Treatment of Primary Pleomorphic Soft Tissue Sarcoma of the Extremities

Amir Sternheim , Jacob Bickels and Martin M. Malawer
Orthopedic Oncology, Tel-Aviv Medical Center, 660 Briar Hill Ave, Toronto, Canada.

ABSTRACT

Background:

Pleomorphic Sarcoma is the most common histologic subtype of high grade soft tissue sarcoma involving the extremities.

Methods:

This retrospective study analyzed 135 patients presenting with primary Pleomorphic Sarcomas which were treated at a single referral institute between 1980 and 2006. Data was collected from an institutional database and univariate and multivariate analysis was conducted regarding significant risk factors which influence outcome. 125 (93%) patients underwent wide limb sparing resection, primary amputation was necessary in 10 (7%) patients. 52 patients (39%) received post-operative radiation therapy alone, 23 (17%) received adjuvant chemotherapy alone and 37 patients (27%) received both chemotherapy and radiation therapy. 23 patients (17%) received no adjuvant therapy.

Results:

The 5-year disease specific survival rate was 74%±4%, metastatic rate 29% and local recurrence rate was 22%±4%. Significant prognostic factors negatively influencing survival were a local recurrence, large size, deep tumors, close margins and proximal location. Risk factors for a local recurrence were a superficial lesion, upper extremity and extra-compartmental location. Induction chemotherapy did not show a survival or a local recurrence benefit.
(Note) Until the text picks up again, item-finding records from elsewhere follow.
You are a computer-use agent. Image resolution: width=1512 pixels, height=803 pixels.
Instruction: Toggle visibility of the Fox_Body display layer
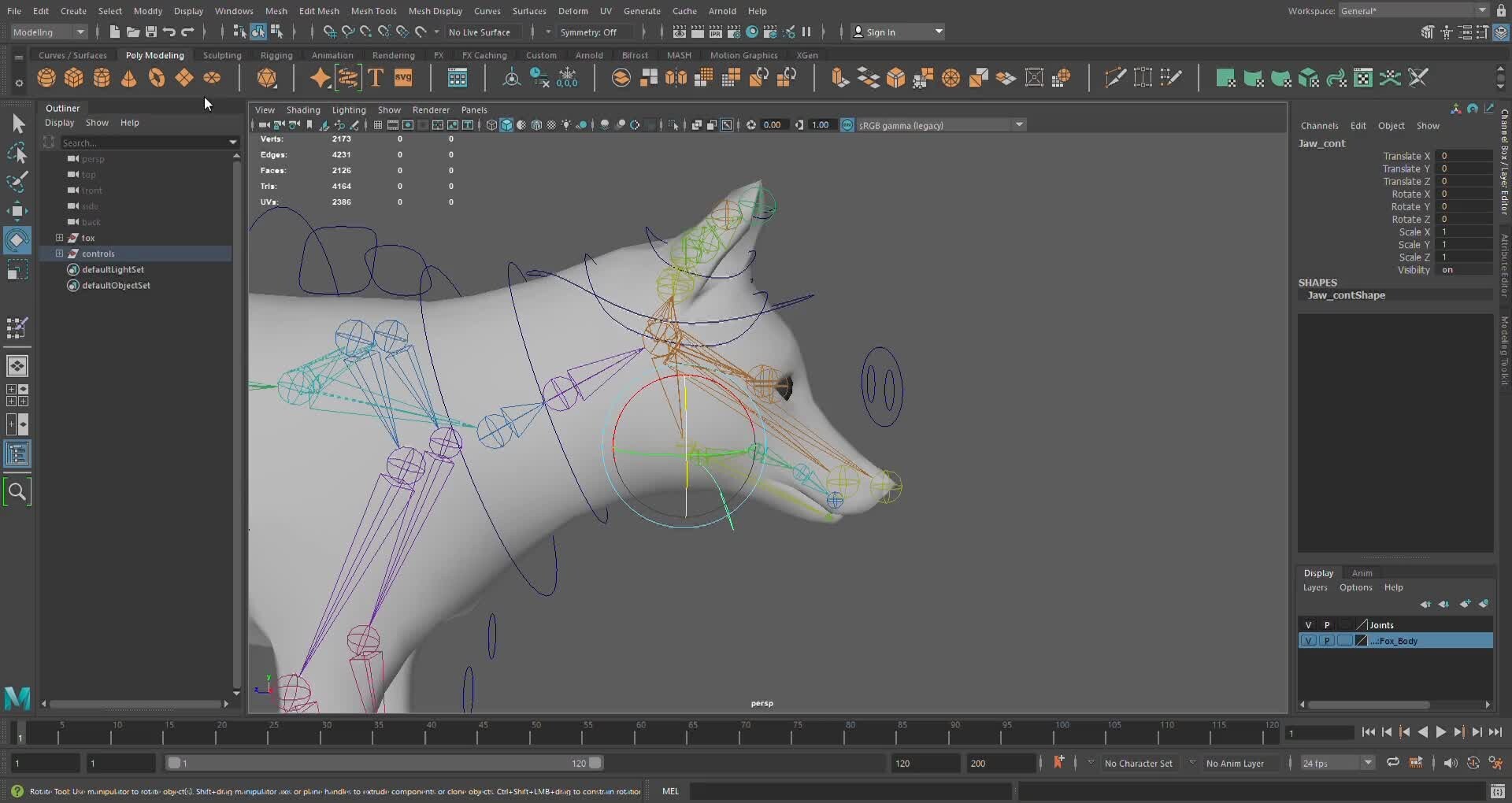pos(1309,641)
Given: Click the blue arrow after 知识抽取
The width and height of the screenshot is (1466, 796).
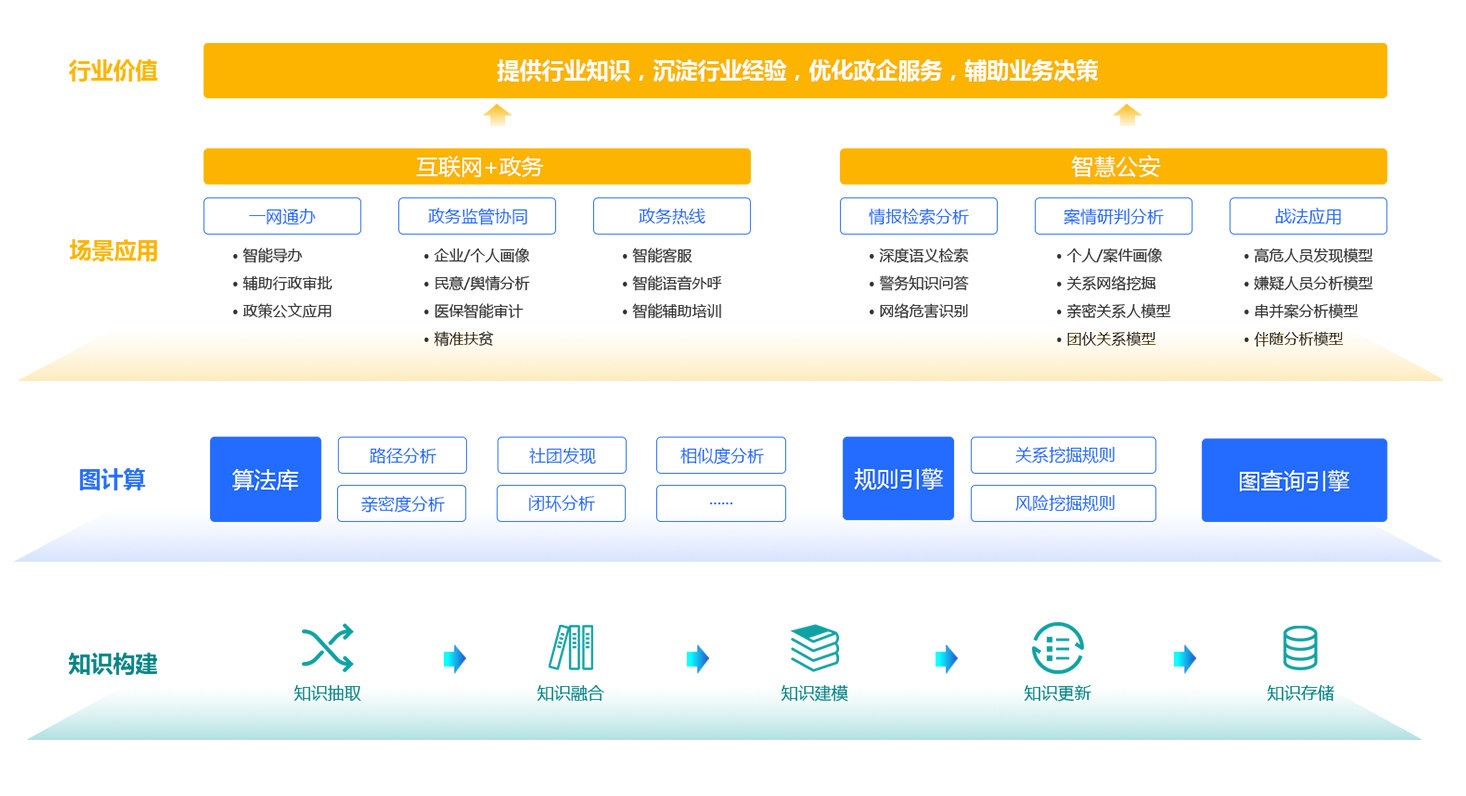Looking at the screenshot, I should 455,659.
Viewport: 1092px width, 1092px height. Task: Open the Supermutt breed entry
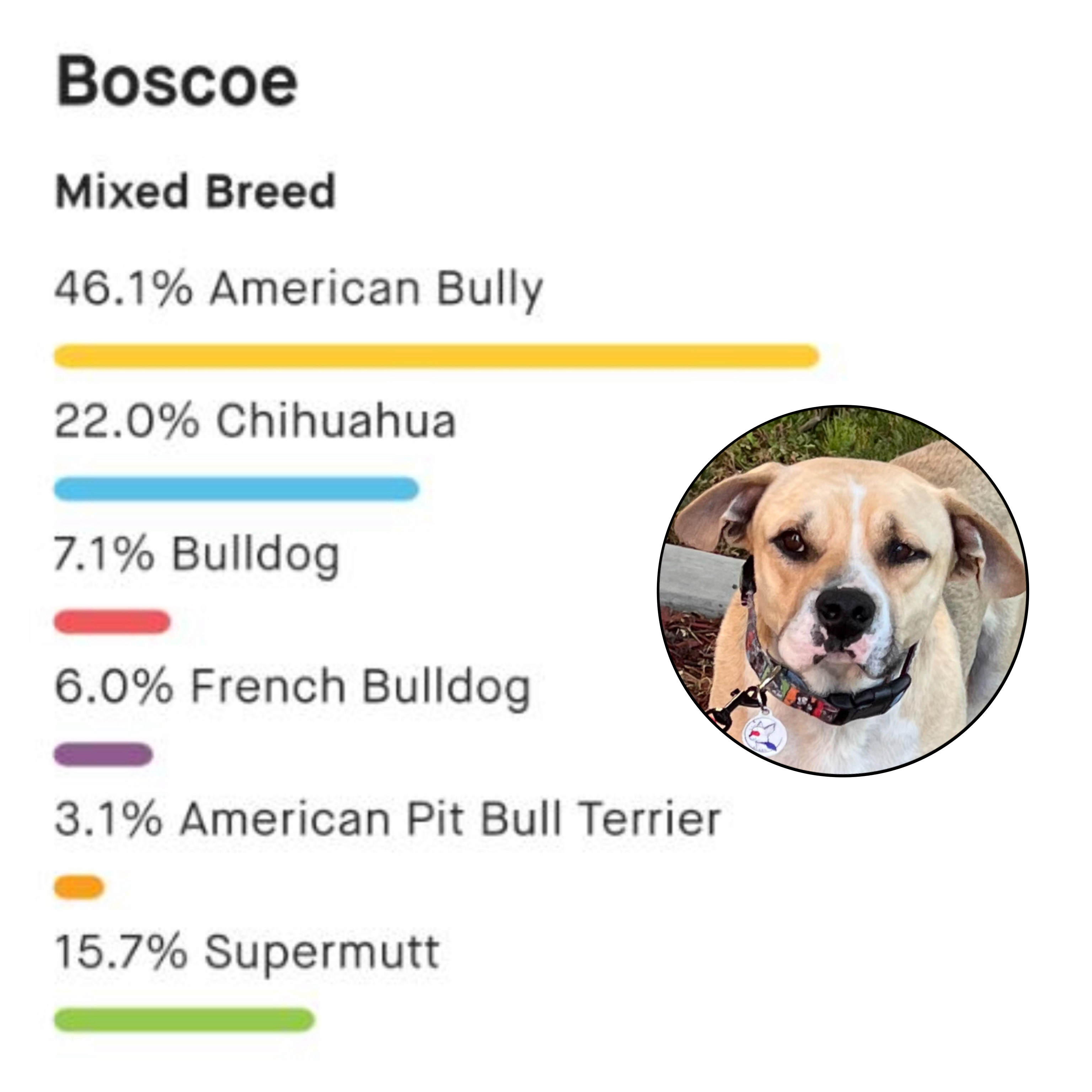coord(247,953)
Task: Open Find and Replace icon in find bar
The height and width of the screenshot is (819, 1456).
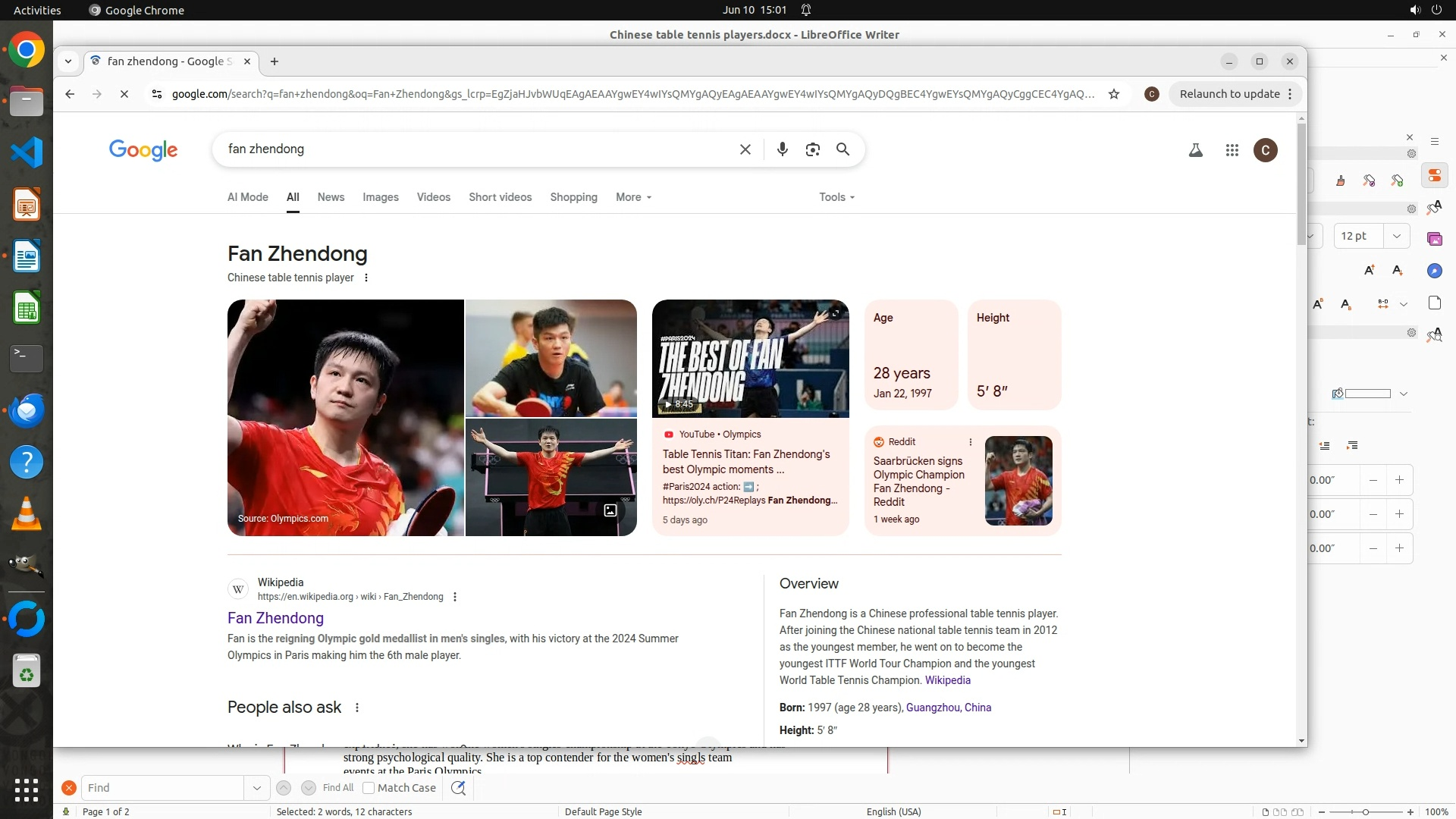Action: coord(458,788)
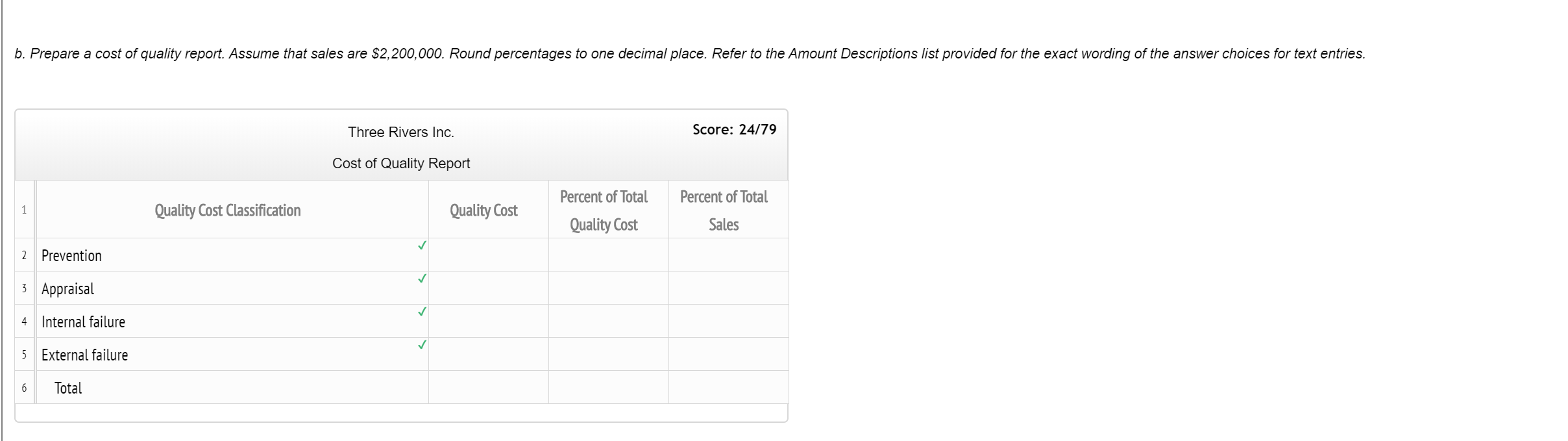
Task: Click the green checkmark beside Appraisal
Action: point(422,279)
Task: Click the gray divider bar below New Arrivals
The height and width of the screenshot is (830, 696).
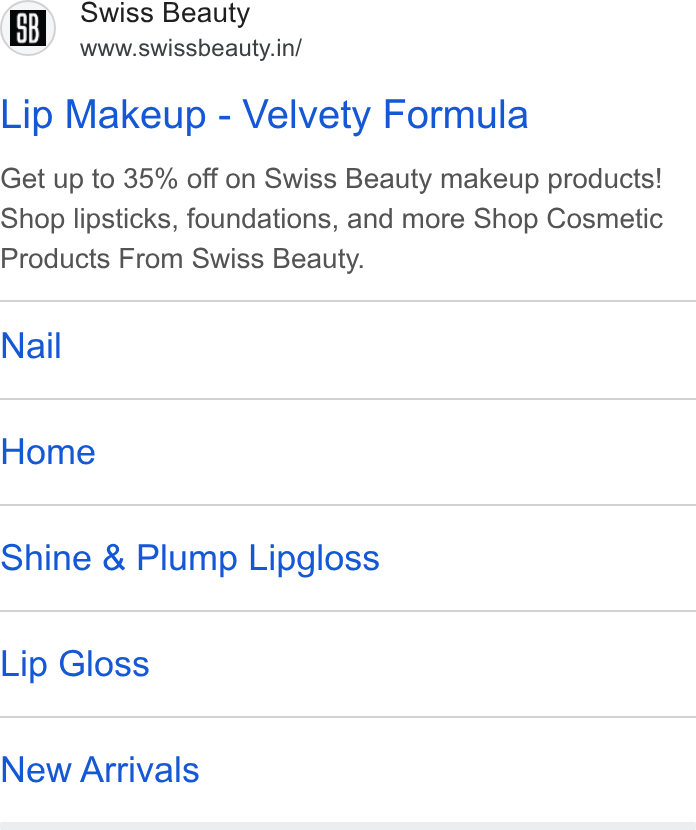Action: tap(348, 826)
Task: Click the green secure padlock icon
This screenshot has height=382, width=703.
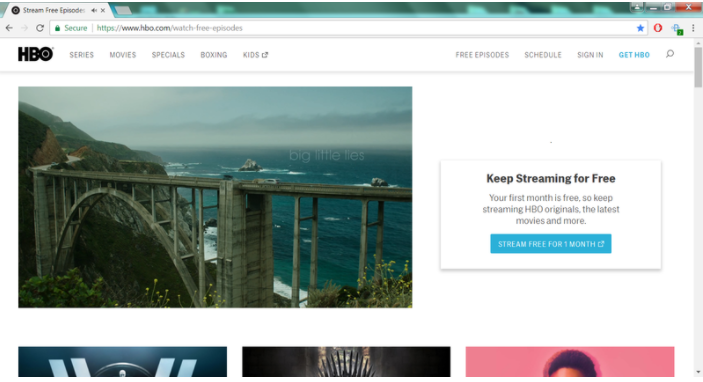Action: click(57, 28)
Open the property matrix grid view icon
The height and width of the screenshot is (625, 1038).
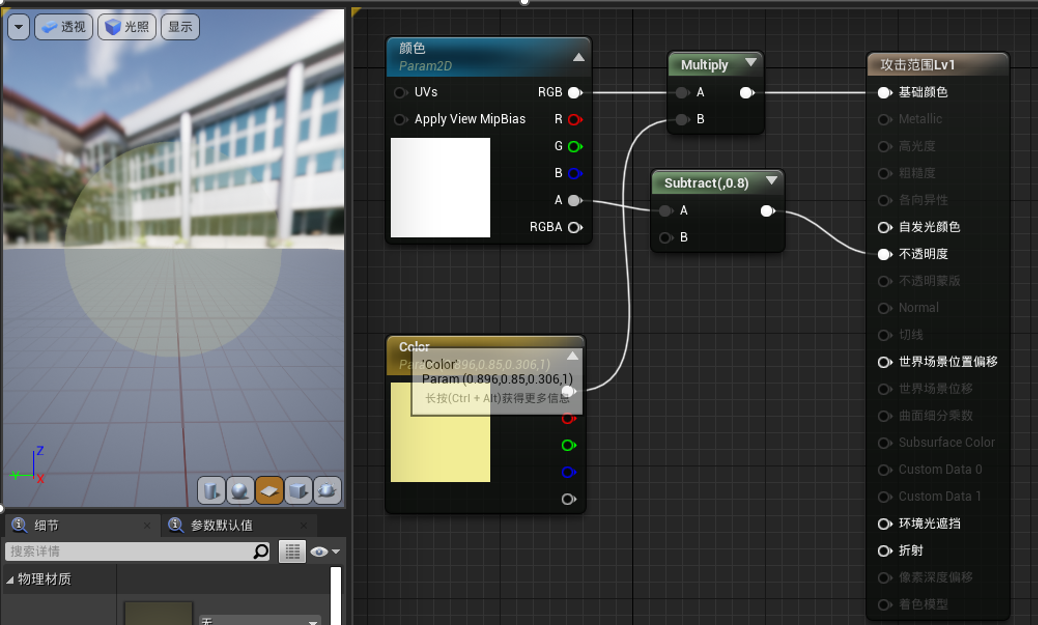coord(292,551)
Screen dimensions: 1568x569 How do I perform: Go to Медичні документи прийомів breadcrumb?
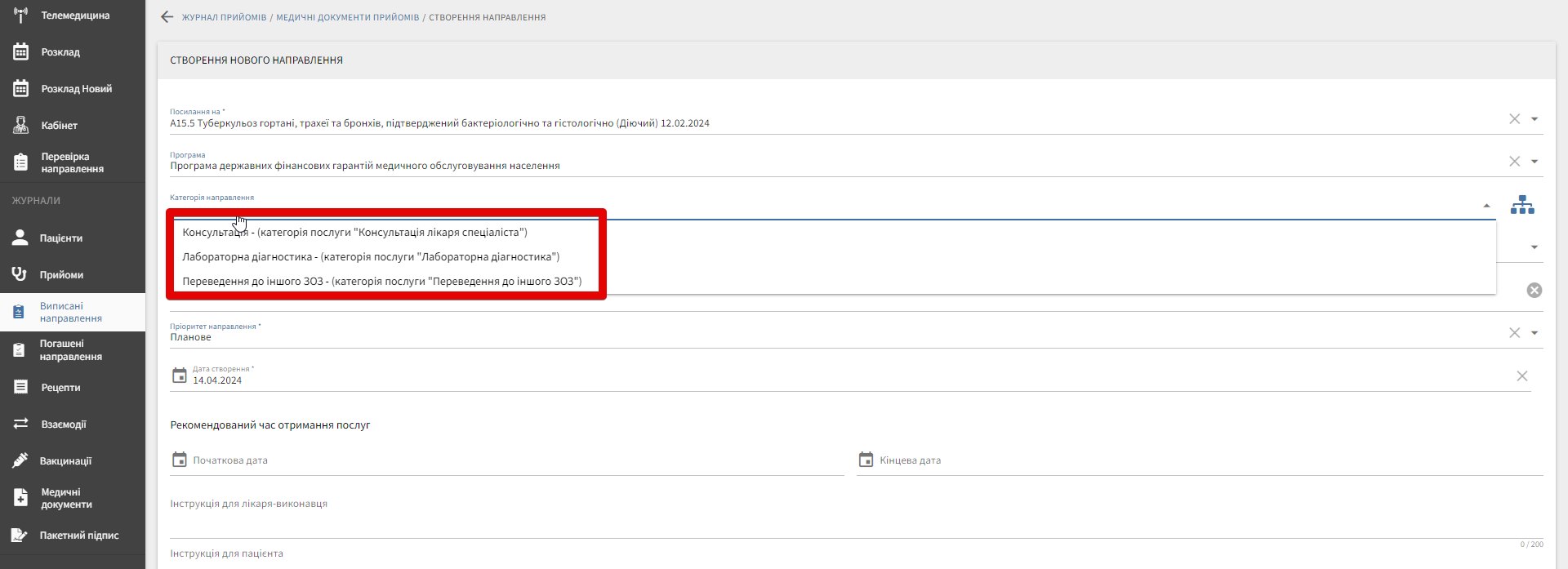347,17
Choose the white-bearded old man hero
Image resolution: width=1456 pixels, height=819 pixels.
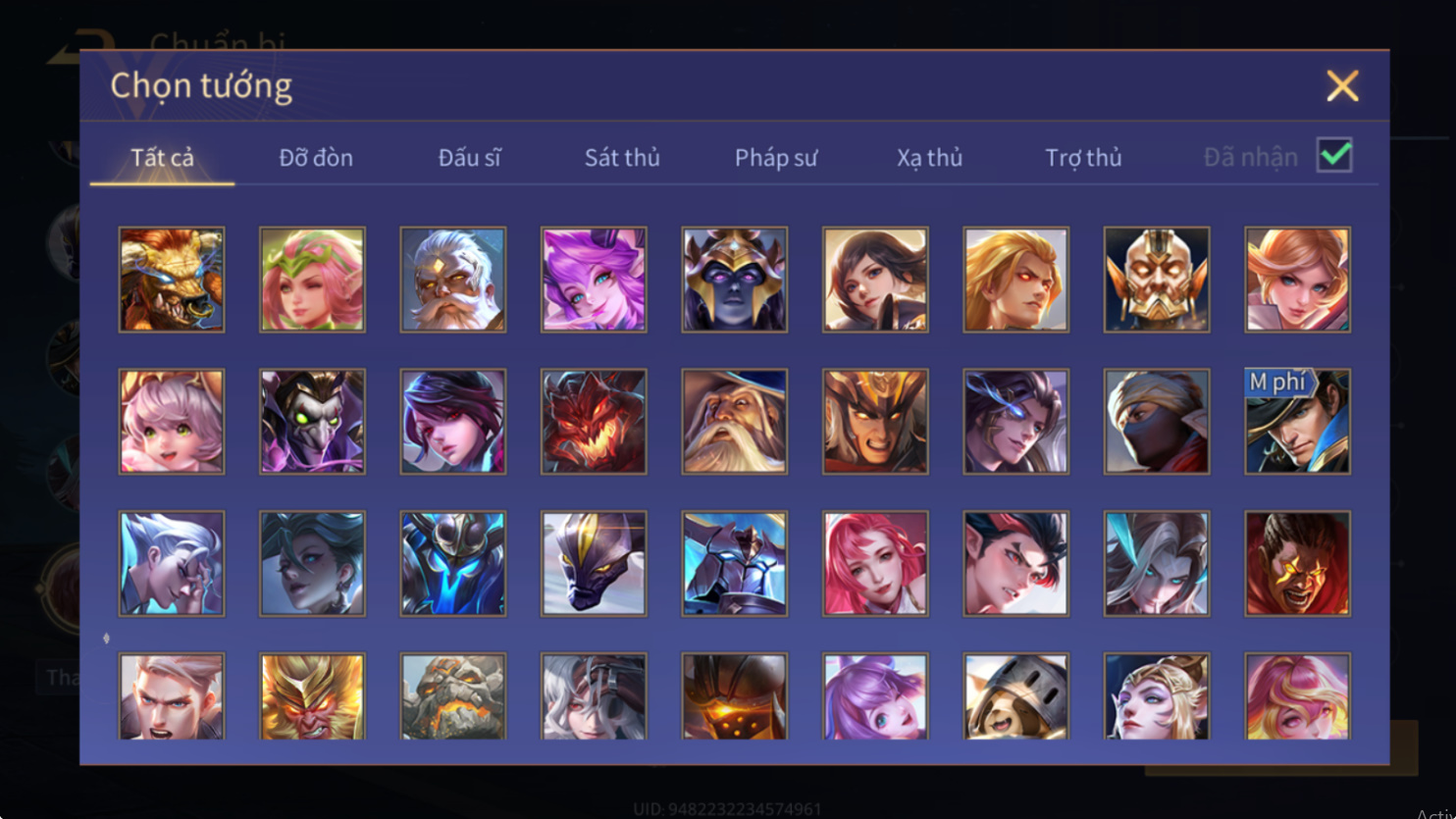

Chemotherapy induced tumor necrosis rates did not correlate with a survival benefit.

Conclusions:

Anatomic location of Pleomorphic soft tissue sarcoma influences local recurrence and survival rates. Induction chemotherapy did not show a survival benefit. Chemotherapy induced tumor necrosis rate does not correlate with survival and therefore should not guide adjuvant treatment decisions.